#### Entrées répertoriées ####

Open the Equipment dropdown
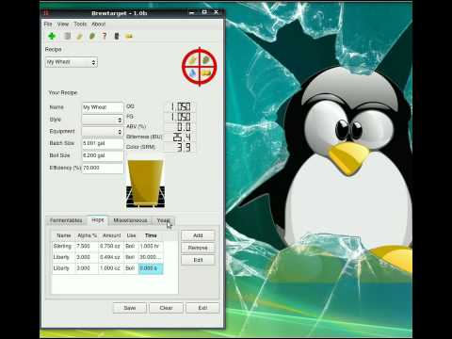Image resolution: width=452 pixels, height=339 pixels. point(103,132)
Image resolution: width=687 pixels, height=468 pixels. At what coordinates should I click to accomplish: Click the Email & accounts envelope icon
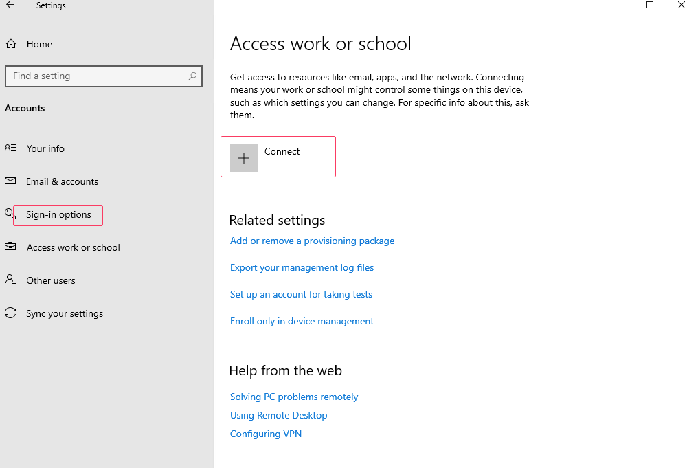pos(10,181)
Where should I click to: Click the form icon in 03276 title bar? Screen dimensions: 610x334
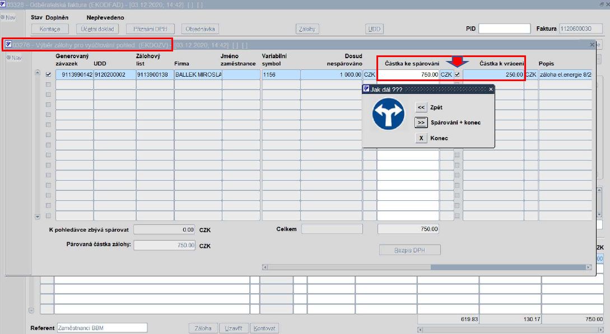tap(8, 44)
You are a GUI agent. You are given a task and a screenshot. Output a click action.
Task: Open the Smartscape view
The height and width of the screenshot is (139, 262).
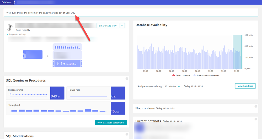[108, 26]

####

## [Travail demandé]
Réécrivez toutes les lignes des enregistrements ci-dessus sous forme de liste JSON de chaînes, une chaîne par ligne, en omettant les lignes vides. Laissez les images hors de la réponse.

## [Corrigé]
[
  "Open the Equipment dropdown",
  "Image resolution: width=452 pixels, height=339 pixels. point(103,132)",
  "Image resolution: width=687 pixels, height=468 pixels. At what coordinates should I click to accomplish: Click the Email & accounts envelope icon",
  "pos(10,181)",
  "Where should I click to: Click the form icon in 03276 title bar? Screen dimensions: 610x334",
  "tap(8, 44)",
  "You are a GUI agent. You are given a task and a screenshot. Output a click action.",
  "Task: Open the Smartscape view",
  "The height and width of the screenshot is (139, 262).",
  "[108, 26]"
]